Stored records
+---+

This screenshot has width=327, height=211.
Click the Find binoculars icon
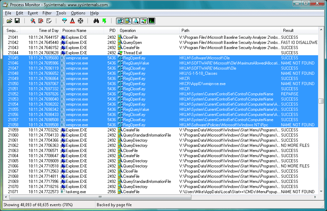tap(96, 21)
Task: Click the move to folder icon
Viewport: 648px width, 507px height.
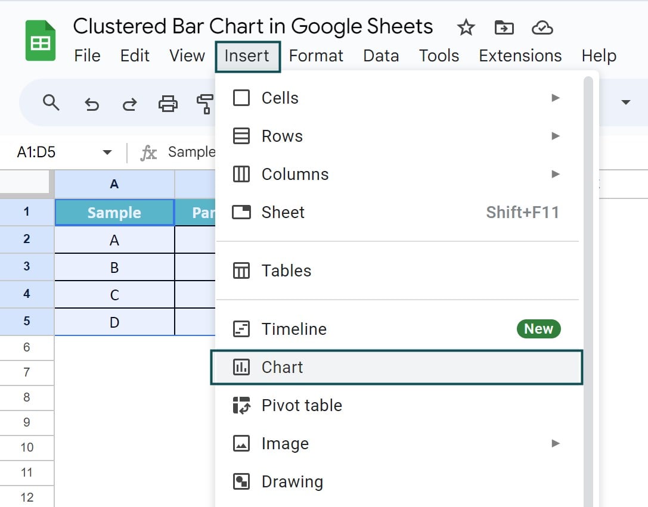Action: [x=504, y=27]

+---+

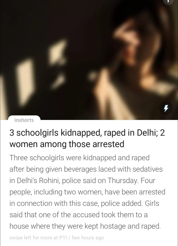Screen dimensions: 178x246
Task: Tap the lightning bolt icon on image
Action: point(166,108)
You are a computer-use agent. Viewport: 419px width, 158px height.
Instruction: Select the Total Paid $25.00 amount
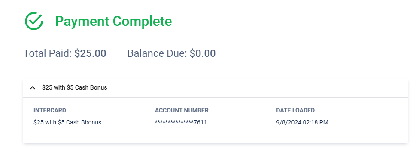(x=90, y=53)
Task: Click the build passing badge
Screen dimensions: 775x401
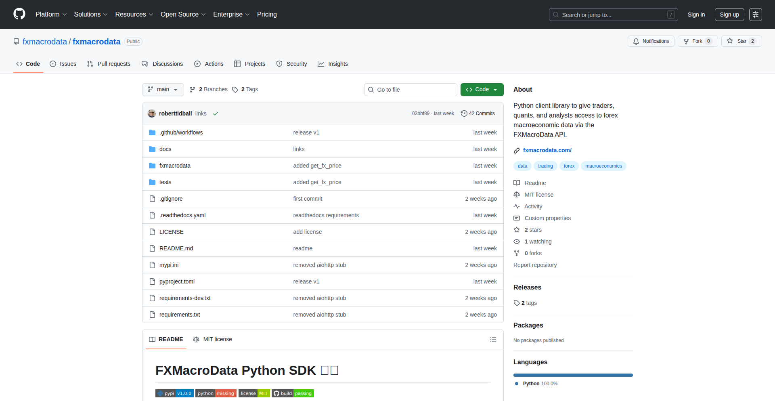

+---+

> WORK TASK:
Extract exactly and only the lines above from the line containing "Task: Click the build passing badge" through the line containing "Screen dimensions: 775x401", both end lines included.

> ANSWER FOR THE TASK:
Task: Click the build passing badge
Screen dimensions: 775x401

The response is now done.